═════ Listing
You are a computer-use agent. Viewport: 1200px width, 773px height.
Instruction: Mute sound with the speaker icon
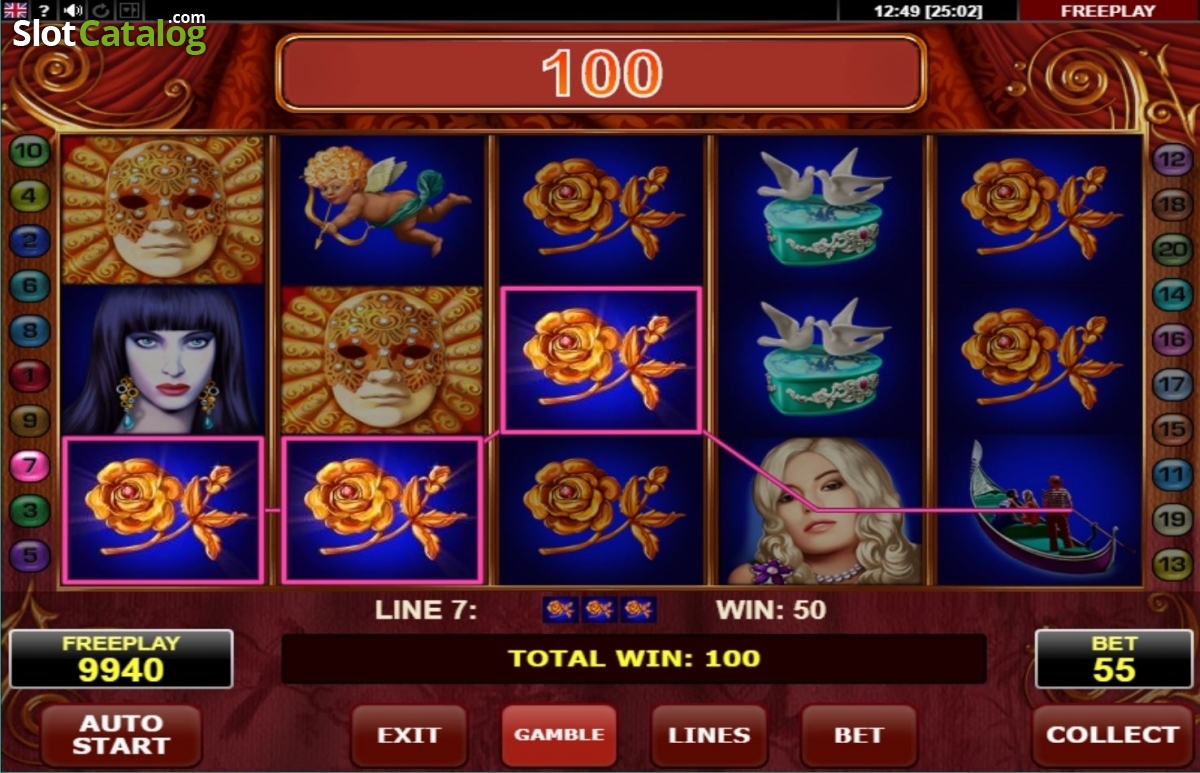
══════════
═════ Listing
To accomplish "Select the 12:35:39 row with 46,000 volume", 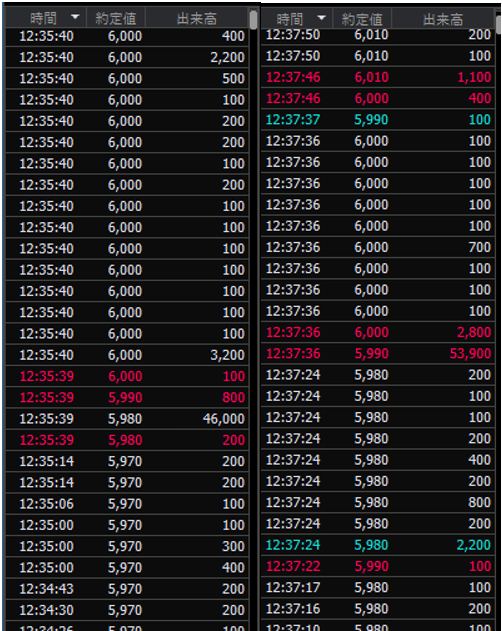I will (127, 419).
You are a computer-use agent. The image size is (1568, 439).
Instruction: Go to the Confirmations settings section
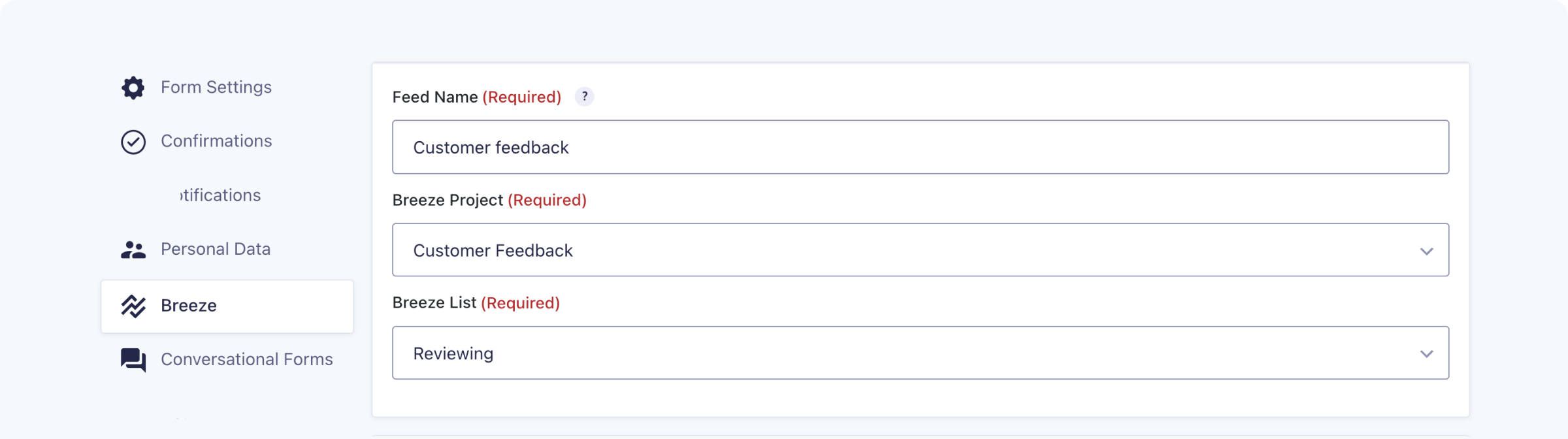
══════════
Return the lines running from the line containing "You are a computer-use agent. The" through the line containing "Instruction: Go to", both included, reproduced word for word.

You are a computer-use agent. The image size is (1568, 439).
Instruction: Go to the Confirmations settings section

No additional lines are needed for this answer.